Tuesday, August 19, 2008

Energy Dilemma

As oil and natural-gas prices remain high and lawmakers agonize over whether to drill for oil in environmentally sensitive areas, coal looms as an antidote — still relatively cheap despite recent price surges because of a boom in exports. While coal-fired power plants generate half of U.S. electricity, coal is the biggest carbon dioxide producer, accounting for 40% of worldwide emissions. CO2 is the chief culprit in global warming. To environmentalists, coal is public enemy No. 1. A bill to curb global-warming gases fizzled in Congress in June, partly because of opposition from Peabody and the coal industry. It would have forced utilities and others to buy permits to emit carbon, passing the costs to consumers and boosting electric rates up to 45% by 2020.
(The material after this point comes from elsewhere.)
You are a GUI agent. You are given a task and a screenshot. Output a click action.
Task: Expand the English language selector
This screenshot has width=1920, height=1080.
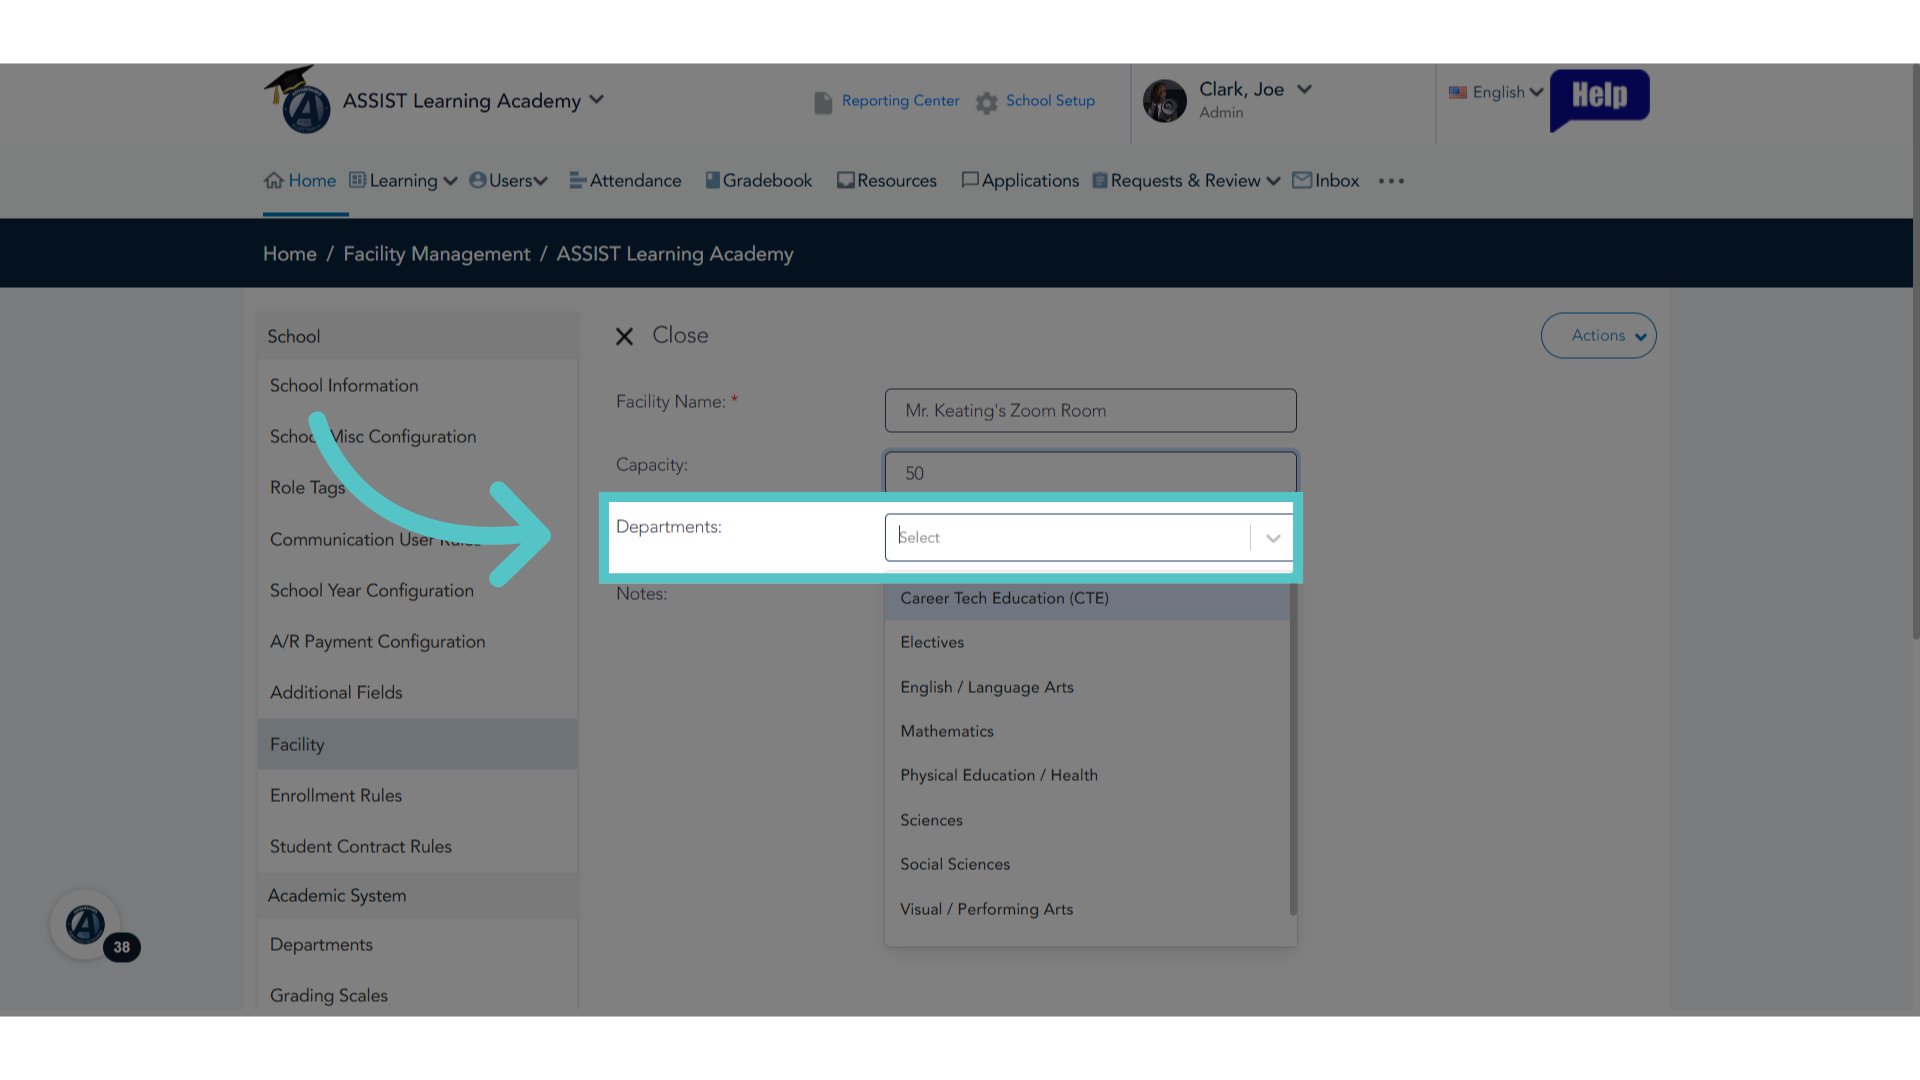[x=1496, y=92]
About 30 coal-fired power plants are under construction around the country, the most in a generation. Yet the likelihood of climate-change legislation after a new president takes office has prompted U.S. utilities to cancel or delay about 60 coal plants the past year. That has injected at least a sliver of uncertainty into the coal industry's future: Some experts say its prospects are bleak if technology to capture CO2 at coal plants and store it underground — preventing its release through the smokestack — proves too expensive for utilities.

· JJ Commentary: More CO2 or less oil dependence. They typical choice between the lesser of two evils that constantly confronts a fallen world – i.e. until Jesus returns and “restores all things.”